To democratise and enlarge an already highly circumscribed electorate
was to lose power and influence.
The change
in sovereignty did not matter to the rich and famous. They had only
to change sides like some of our own politicians and businessmen
who never seem to tire of jumping from side to side. Those who had
prospered under the British and wore the colonial OBEs and MBEs
with as much pride as those who had been burdened with a knighthood
and carried the prefix "Sir" as heavily as their stuffed
wallets, would equally quickly shed them and accept some Chinese
honour later.
When Christopher
Patten, a former Conservative Party chairman became Hong Kong's
last governor in 1992, he angered China's leadership and the colony's
movers and shakers by expanding the electorate by giving the vote
to another 2 ½ million people and making elections more equitable.
Beijing's leaders
called him the foulest of names while the Hong Kong business community
and other reactionaries in that society including some Colonel Blimps,
began protesting to London about Patten's political frivolities.
What many of them, who would gladly switch sides as long as they
earned their billions and contracts, failed to understand was that
Chinese society was changing, that many Hong Kong Chinese studying
or working abroad were enjoying the political lifestyles and freedoms
of those western countries.
It is not we
who could not read the Chinese mind but the powerful Chinese business
community that had become isolated from the ordinary Hong Kong people
who were increasingly developing their own worldview while the rich
were getting richer.
When over a
million Hong Kong people demonstrated in June 1989 against the Beijing's
suppression of the pro-democracy protests and the killings in Tiananmen
Square, it was a show of solidarity with kindred people on the mainland.
Those who thought
that Hong Kong people were more conscious of their own economic
well-being and life style and would not take to the streets received
a rude shock.
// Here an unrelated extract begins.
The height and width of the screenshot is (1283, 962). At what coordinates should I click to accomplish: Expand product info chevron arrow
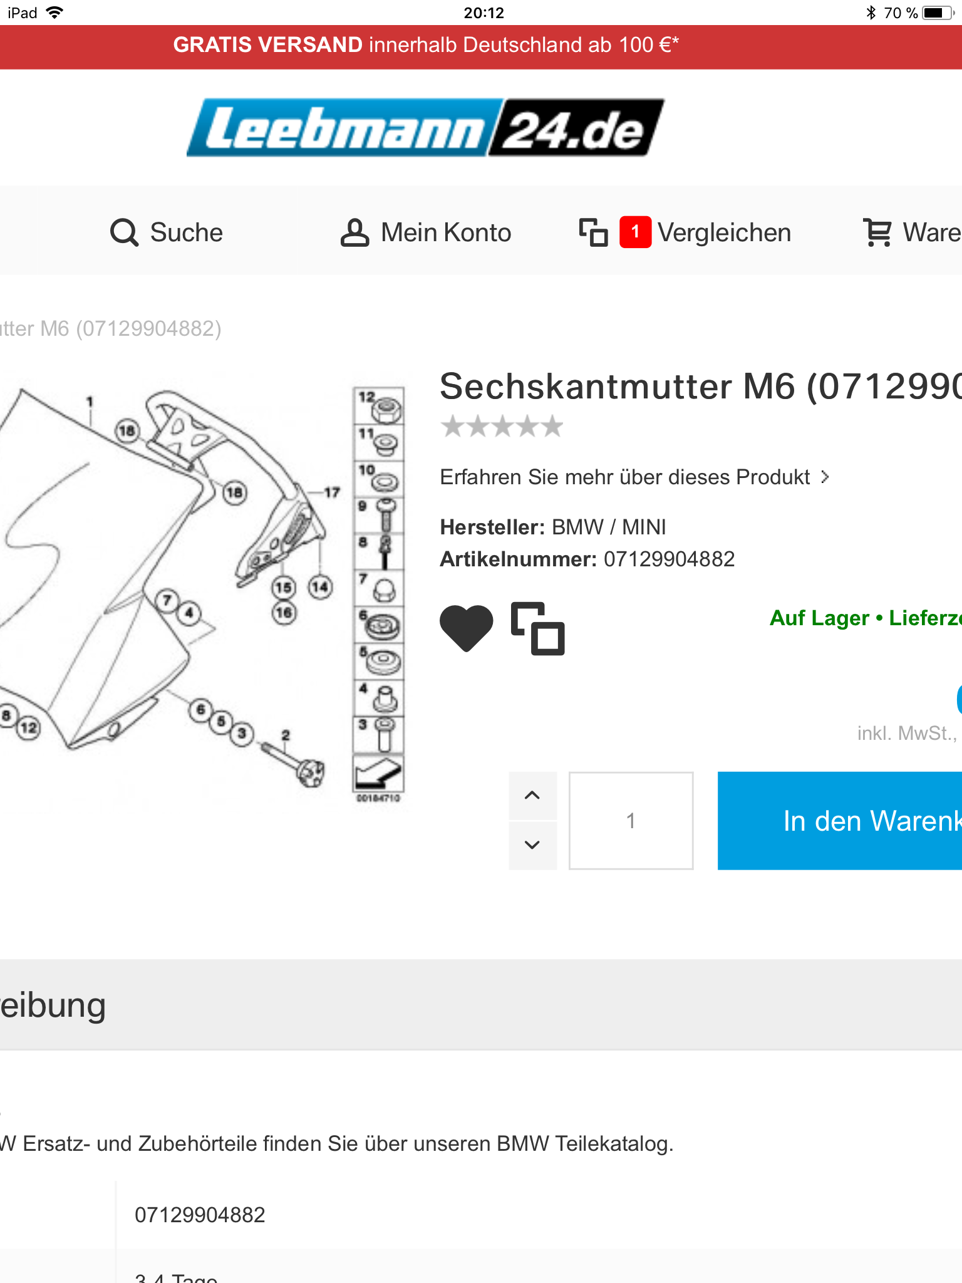coord(825,477)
Among them was Hong Kong's British administration.
But what happened
earlier this month when half a million people took to the streets
to protest against a new security law that would, among other things,
curb the freedoms of association, expression and press and introduce
a new offence of subversion, was unprecedented since Tiananmen Square.
That is not
all. The demonstrations continued with the Legislative Council being
surrounded by silent protestors the day the law was to be discussed.
The Chief Executive Tung Chee-hwa was forced to withdraw the bill
promising to make changes to reflect Hong Kong and international
concerns. Shortly after Mr Tung's appointment as chief executive
I had publicly argued that he had no idea of political pluralism
and that he is the last person to advance democracy in Hong Kong
as promised in the Joint Declaration between Britain and China and
China's Basic Law, the mini constitution of Hong Kong.
Ironically
enough, British Prime Minister Tony Blair arrives in Hong Kong on
Wednesday as part of an East Asia tour and would be stepping on
a diplomatic minefield.
Despite the
change in sovereignty, Britain still does have some responsibility
for Hong Kong as the handover was done under the Sino-British Joint
Declaration whereby the territory will be governed on the "One
country two systems" principle. This system is intended to
preserve Hong Kong's freedoms and lifestyle for 50 years from 1997.
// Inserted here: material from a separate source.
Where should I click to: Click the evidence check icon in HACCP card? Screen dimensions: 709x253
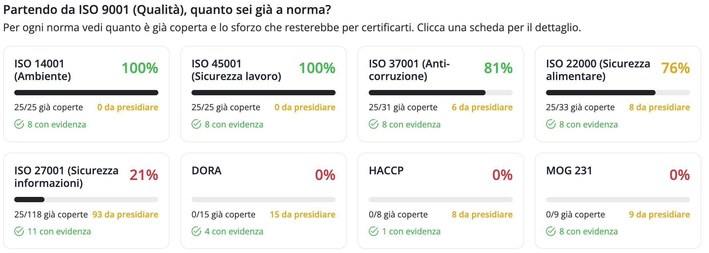374,231
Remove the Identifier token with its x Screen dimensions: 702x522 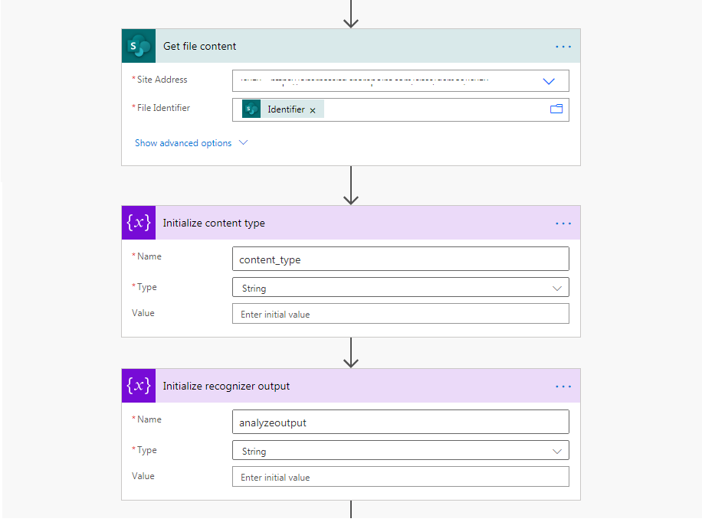pos(313,110)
So Britain, as a signatory to an international treaty, has at least
a moral obligation to see that the rights and privileges enjoyed
by the Hong Kong people remain undiminished.
The Hong Kong
people see it as Britain's duty to confront Beijing when the governance
of Hong Kong departs from the principles set out in the Joint Declaration
that the two sides solemnly signed.
When Blair's
three-nation swing through Japan, South Korea and China was planned
it was to be an uncomplicated diplomatic tour, as smooth as Shanghai
silk. But then the unexpected happened. Hong Kong exploded and took
everybody by surprise including the British and Chinese governments.
The dilemma
for Blair is this. Since Sino-British relations hit rock bottom
during Chris Patten's time, Blair who came to power in 1997 has
been at great pains to mend it and establish a partnership that
relies on quiet and private rather than roof-top diplomacy.
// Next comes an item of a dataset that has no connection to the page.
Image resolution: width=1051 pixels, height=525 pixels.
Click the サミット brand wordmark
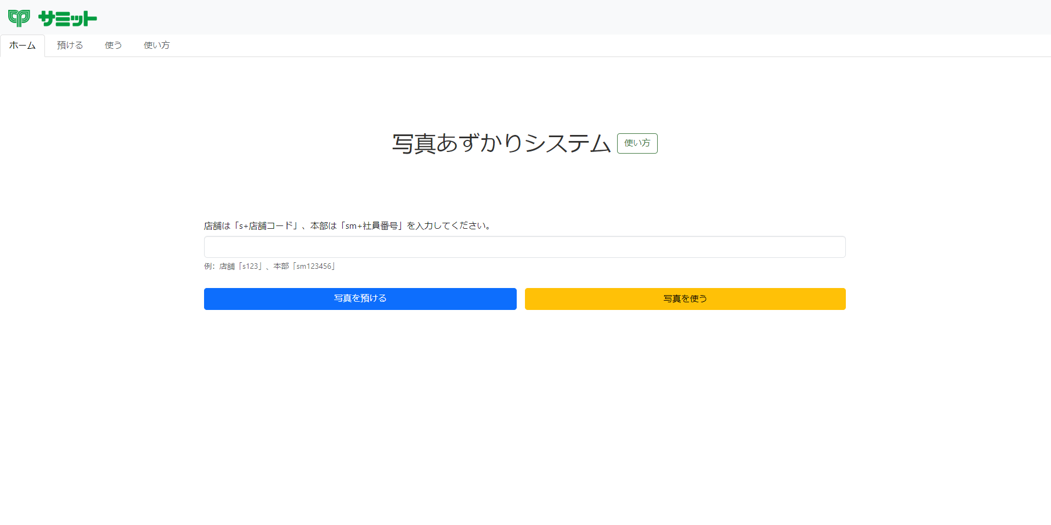tap(67, 19)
He has been criticised by human rights activists and opposition
for not publicly taking on China's human rights record.
When Blair
lands in Hong Kong he will certainly meet with some legislative
councillors and business interests. Blair cannot avoid taking a
public stand on the tough new law even if the Hong Kong government
has repented. But he must do so without antagonising his Chinese
hosts.
Doubtless during
his talks in Beijing that precedes his Hong Kong visit a way will
be crafted allowing Blair to escape with dignity. Such diplomatic
double-talk cannot hide the lesson to be learnt by politicians everywhere.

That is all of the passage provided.